● To do: Could you restate every record below word for word?

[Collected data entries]
=== Section Start ===

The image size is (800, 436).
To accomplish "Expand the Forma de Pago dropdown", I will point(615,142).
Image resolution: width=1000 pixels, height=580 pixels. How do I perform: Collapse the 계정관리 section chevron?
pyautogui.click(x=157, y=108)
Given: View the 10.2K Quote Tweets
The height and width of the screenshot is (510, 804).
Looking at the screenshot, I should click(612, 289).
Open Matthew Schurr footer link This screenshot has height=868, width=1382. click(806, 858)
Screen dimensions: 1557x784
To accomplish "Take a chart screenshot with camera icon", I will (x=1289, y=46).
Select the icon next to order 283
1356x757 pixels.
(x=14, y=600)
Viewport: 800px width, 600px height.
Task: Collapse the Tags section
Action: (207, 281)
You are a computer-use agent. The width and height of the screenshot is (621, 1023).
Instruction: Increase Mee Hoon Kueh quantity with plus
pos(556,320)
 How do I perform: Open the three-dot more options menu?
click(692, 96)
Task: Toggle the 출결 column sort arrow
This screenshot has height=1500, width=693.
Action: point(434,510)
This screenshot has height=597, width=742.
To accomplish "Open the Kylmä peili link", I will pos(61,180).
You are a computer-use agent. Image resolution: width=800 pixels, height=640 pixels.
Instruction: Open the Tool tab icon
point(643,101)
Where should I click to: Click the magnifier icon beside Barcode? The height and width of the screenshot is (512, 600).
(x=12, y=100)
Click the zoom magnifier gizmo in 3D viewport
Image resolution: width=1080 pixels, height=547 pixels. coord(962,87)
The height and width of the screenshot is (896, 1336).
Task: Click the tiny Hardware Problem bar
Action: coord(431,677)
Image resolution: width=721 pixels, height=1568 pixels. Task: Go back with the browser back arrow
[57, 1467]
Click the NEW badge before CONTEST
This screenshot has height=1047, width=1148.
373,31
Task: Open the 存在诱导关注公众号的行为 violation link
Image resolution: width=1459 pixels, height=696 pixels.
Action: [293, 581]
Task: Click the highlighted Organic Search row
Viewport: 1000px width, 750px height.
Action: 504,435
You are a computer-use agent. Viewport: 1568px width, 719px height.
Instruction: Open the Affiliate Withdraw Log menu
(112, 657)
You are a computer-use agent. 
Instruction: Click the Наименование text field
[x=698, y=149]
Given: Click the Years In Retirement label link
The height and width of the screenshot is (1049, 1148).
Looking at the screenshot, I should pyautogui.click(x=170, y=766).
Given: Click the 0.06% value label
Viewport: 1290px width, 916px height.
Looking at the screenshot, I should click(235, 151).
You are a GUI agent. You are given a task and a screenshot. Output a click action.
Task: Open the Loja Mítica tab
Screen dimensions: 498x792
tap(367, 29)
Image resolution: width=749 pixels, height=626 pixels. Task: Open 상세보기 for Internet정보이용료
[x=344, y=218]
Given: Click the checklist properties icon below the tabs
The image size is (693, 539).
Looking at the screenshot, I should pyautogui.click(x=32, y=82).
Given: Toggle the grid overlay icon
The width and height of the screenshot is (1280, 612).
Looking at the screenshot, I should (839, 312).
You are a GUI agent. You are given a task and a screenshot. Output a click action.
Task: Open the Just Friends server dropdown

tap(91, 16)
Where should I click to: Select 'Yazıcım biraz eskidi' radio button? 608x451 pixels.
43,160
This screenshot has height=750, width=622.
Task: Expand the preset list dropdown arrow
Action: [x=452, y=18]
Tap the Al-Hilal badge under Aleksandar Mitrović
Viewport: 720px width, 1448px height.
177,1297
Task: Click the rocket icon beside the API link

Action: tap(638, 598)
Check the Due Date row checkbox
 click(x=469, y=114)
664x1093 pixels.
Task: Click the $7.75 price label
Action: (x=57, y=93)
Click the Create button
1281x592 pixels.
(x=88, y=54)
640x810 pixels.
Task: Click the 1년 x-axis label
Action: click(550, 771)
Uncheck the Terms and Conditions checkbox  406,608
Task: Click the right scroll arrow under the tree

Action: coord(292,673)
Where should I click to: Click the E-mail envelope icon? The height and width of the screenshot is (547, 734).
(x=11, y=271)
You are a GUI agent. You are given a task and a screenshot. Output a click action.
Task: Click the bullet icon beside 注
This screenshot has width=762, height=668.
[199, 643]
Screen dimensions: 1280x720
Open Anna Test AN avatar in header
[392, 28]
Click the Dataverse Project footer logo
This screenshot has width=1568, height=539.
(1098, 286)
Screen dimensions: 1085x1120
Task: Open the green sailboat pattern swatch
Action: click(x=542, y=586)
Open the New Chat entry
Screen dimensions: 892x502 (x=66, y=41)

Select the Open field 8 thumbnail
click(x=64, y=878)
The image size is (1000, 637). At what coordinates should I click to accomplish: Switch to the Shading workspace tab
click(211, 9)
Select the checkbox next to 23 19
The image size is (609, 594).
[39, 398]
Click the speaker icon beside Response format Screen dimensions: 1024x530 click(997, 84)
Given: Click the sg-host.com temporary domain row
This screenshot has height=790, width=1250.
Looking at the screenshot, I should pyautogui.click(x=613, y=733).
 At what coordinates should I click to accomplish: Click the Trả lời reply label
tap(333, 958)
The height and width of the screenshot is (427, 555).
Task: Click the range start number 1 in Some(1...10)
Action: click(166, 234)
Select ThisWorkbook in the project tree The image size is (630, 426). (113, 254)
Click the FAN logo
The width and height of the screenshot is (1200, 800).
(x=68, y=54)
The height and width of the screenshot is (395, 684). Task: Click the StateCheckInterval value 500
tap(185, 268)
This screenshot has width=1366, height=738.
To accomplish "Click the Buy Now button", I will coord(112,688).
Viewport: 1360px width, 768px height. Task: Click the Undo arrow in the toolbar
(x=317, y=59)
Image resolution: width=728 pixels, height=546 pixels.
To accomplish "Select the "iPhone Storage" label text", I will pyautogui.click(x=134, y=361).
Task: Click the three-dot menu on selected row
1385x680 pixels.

=== Section End ===

● Answer box:
The image size is (800, 436).
To accomplish "Expand the Forma de Pago dropdown", I will point(615,142).
Image resolution: width=1000 pixels, height=580 pixels. How do I perform: Collapse the 계정관리 section chevron?
pyautogui.click(x=157, y=108)
Given: View the 10.2K Quote Tweets
The height and width of the screenshot is (510, 804).
Looking at the screenshot, I should click(612, 289).
Open Matthew Schurr footer link This screenshot has height=868, width=1382. click(806, 858)
Screen dimensions: 1557x784
To accomplish "Take a chart screenshot with camera icon", I will (x=1289, y=46).
Select the icon next to order 283
1356x757 pixels.
(x=14, y=600)
Viewport: 800px width, 600px height.
Task: Collapse the Tags section
Action: (207, 281)
You are a computer-use agent. The width and height of the screenshot is (621, 1023).
Instruction: Increase Mee Hoon Kueh quantity with plus
pos(556,320)
 How do I perform: Open the three-dot more options menu?
click(692, 96)
Task: Toggle the 출결 column sort arrow
This screenshot has height=1500, width=693.
Action: point(434,510)
This screenshot has height=597, width=742.
To accomplish "Open the Kylmä peili link", I will pos(61,180).
You are a computer-use agent. Image resolution: width=800 pixels, height=640 pixels.
Instruction: Open the Tool tab icon
point(643,101)
Where should I click to: Click the magnifier icon beside Barcode? The height and width of the screenshot is (512, 600).
(x=12, y=100)
Click the zoom magnifier gizmo in 3D viewport
Image resolution: width=1080 pixels, height=547 pixels. coord(962,87)
The height and width of the screenshot is (896, 1336).
Task: Click the tiny Hardware Problem bar
Action: coord(431,677)
Image resolution: width=721 pixels, height=1568 pixels. Task: Go back with the browser back arrow
[57, 1467]
Click the NEW badge before CONTEST
This screenshot has height=1047, width=1148.
373,31
Task: Open the 存在诱导关注公众号的行为 violation link
Image resolution: width=1459 pixels, height=696 pixels.
Action: [293, 581]
Task: Click the highlighted Organic Search row
Viewport: 1000px width, 750px height.
Action: 504,435
You are a computer-use agent. Viewport: 1568px width, 719px height.
Instruction: Open the Affiliate Withdraw Log menu
(112, 657)
You are a computer-use agent. 
Instruction: Click the Наименование text field
[x=698, y=149]
Given: Click the Years In Retirement label link
The height and width of the screenshot is (1049, 1148).
Looking at the screenshot, I should pyautogui.click(x=170, y=766).
Given: Click the 0.06% value label
Viewport: 1290px width, 916px height.
Looking at the screenshot, I should click(235, 151).
You are a GUI agent. You are given a task and a screenshot. Output a click action.
Task: Open the Loja Mítica tab
Screen dimensions: 498x792
tap(367, 29)
Image resolution: width=749 pixels, height=626 pixels. Task: Open 상세보기 for Internet정보이용료
[x=344, y=218]
Given: Click the checklist properties icon below the tabs
The image size is (693, 539).
Looking at the screenshot, I should pyautogui.click(x=32, y=82).
Given: Toggle the grid overlay icon
The width and height of the screenshot is (1280, 612).
Looking at the screenshot, I should (839, 312).
You are a GUI agent. You are given a task and a screenshot. Output a click action.
Task: Open the Just Friends server dropdown

tap(91, 16)
Where should I click to: Select 'Yazıcım biraz eskidi' radio button? 608x451 pixels.
43,160
This screenshot has height=750, width=622.
Task: Expand the preset list dropdown arrow
Action: [x=452, y=18]
Tap the Al-Hilal badge under Aleksandar Mitrović
Viewport: 720px width, 1448px height.
177,1297
Task: Click the rocket icon beside the API link

Action: tap(638, 598)
Check the Due Date row checkbox
 click(x=469, y=114)
664x1093 pixels.
Task: Click the $7.75 price label
Action: (x=57, y=93)
Click the Create button
1281x592 pixels.
(x=88, y=54)
640x810 pixels.
Task: Click the 1년 x-axis label
Action: click(550, 771)
Uncheck the Terms and Conditions checkbox  406,608
Task: Click the right scroll arrow under the tree

Action: coord(292,673)
Where should I click to: Click the E-mail envelope icon? The height and width of the screenshot is (547, 734).
(x=11, y=271)
You are a GUI agent. You are given a task and a screenshot. Output a click action.
Task: Click the bullet icon beside 注
This screenshot has width=762, height=668.
[199, 643]
Screen dimensions: 1280x720
Open Anna Test AN avatar in header
[392, 28]
Click the Dataverse Project footer logo
This screenshot has width=1568, height=539.
(1098, 286)
Screen dimensions: 1085x1120
Task: Open the green sailboat pattern swatch
Action: click(x=542, y=586)
Open the New Chat entry
Screen dimensions: 892x502 (x=66, y=41)

Select the Open field 8 thumbnail
click(x=64, y=878)
The image size is (1000, 637). At what coordinates should I click to accomplish: Switch to the Shading workspace tab
click(211, 9)
Select the checkbox next to 23 19
The image size is (609, 594).
[39, 398]
Click the speaker icon beside Response format Screen dimensions: 1024x530 click(997, 84)
Given: Click the sg-host.com temporary domain row
This screenshot has height=790, width=1250.
Looking at the screenshot, I should pyautogui.click(x=613, y=733).
 At what coordinates should I click to accomplish: Click the Trả lời reply label
tap(333, 958)
The height and width of the screenshot is (427, 555).
Task: Click the range start number 1 in Some(1...10)
Action: click(166, 234)
Select ThisWorkbook in the project tree The image size is (630, 426). (113, 254)
Click the FAN logo
The width and height of the screenshot is (1200, 800).
(x=68, y=54)
The height and width of the screenshot is (395, 684). Task: Click the StateCheckInterval value 500
tap(185, 268)
This screenshot has width=1366, height=738.
To accomplish "Click the Buy Now button", I will coord(112,688).
Viewport: 1360px width, 768px height. Task: Click the Undo arrow in the toolbar
(x=317, y=59)
Image resolution: width=728 pixels, height=546 pixels.
To accomplish "Select the "iPhone Storage" label text", I will pyautogui.click(x=134, y=361).
Task: Click the three-dot menu on selected row
1385x680 pixels.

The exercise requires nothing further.